We’ve already seen this in Italy during the current pandemic. “Doctors are deciding who lives and who dies.” No, they are being forced by lack of capacity to decide who they can help and who they cannot. And that decision does not just apply to those who are infected with COVID-19.

Because the ordinary things that can result in hospitalizations have not gone away just because of this pandemic, we all have an interest in seeing the system taxed as little as possible, whether we believe ourselves vulnerable to COVID-19 or not.

Just-In-Time Inventory

Eventually, this crisis will pass. We will be just as vulnerable to the next crisis, however, because the desire to wring out excess capacity—excess inventory—will still be there. A special report by Reuters following the massive earthquake and tsunami in Japan on March 11, 2011, reveals the soft underbelly of just-in-time inventory, of wringing out the excess capacity. The authors noted that “in a globalized economy where manufacturers have moved ever more toward lean inventories and ‘just-in-time’ production—keeping ultra-low quantities of parts on hand to avoid holding expensive stocks of parts—a speedy response [to the earthquake] was vital because a disruption to the global supply chain would spread quickly, shuttering plants employing legions of workers around the world”

Diana Tremblay, then GM’s Chief Global Manufacturing Officer, put it more bluntly.

“Years ago you had a lot of stock lying around.

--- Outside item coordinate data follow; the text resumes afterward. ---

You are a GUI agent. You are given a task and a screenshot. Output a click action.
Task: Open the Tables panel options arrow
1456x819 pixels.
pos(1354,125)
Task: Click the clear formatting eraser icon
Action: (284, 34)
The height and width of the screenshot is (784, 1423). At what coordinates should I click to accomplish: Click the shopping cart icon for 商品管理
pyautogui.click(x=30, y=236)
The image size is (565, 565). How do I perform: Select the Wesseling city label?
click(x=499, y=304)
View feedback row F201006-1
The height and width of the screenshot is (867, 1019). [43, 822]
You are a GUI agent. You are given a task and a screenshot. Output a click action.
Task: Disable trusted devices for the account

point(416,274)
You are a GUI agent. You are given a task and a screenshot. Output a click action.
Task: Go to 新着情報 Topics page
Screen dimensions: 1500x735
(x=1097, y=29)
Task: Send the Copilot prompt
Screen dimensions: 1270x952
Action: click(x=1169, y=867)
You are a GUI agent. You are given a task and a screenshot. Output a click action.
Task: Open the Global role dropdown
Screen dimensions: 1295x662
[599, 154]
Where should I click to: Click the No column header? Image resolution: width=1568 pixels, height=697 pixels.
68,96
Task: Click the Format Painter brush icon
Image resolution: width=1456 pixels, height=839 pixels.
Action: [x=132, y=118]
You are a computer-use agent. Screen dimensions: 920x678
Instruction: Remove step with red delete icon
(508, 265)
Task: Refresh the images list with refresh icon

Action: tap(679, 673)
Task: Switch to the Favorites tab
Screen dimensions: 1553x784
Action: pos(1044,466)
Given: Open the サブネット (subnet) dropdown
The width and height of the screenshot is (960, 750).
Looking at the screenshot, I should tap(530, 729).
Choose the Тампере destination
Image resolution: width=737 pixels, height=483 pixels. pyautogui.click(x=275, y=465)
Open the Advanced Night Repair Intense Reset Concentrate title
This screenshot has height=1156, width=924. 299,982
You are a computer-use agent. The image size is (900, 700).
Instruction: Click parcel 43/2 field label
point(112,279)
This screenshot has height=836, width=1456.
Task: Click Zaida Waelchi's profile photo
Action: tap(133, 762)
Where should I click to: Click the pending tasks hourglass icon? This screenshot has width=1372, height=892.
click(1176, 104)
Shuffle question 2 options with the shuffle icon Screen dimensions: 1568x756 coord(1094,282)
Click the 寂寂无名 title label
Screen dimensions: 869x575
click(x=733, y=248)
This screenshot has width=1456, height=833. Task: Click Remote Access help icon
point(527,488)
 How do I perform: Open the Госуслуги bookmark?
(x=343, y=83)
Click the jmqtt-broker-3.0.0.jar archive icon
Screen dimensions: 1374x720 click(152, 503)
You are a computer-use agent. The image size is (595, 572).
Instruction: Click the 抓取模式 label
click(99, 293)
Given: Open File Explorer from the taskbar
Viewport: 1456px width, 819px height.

The big change is that there’s not all that inventory lying around anymore. It’s far better not to have all that inventory. But the opposite is true when you have supply chain disruptions. That’s the tradeoff.

“On balance, it’s still the right thing to do.”

There will be many lessons learned from this pandemic, but they will not include the need to build excess capacity into the health care system.

We Need to Keep the Healthcare System From Being Overwhelmed

If you have found yourself wondering if the response to the COVID-19 pandemic is overblown, please, set that aside. Sure, you only have a one in 200 probability of getting fatally sick if you are infected. But you need the health care system to have capacity for everything else as well. So, let’s do everything we can to slow the rate of infection down. Even being only mildly sick—the most likely result of an infection—still makes you a carrier, and the people you expose may not be as lucky as you.

Right now, the best advice we are getting is to wash hands frequently, avoid touching our faces, disinfect frequently-touched surfaces, and practice social distancing. Like most things in safety, it is not really about protecting ourselves, but protecting others.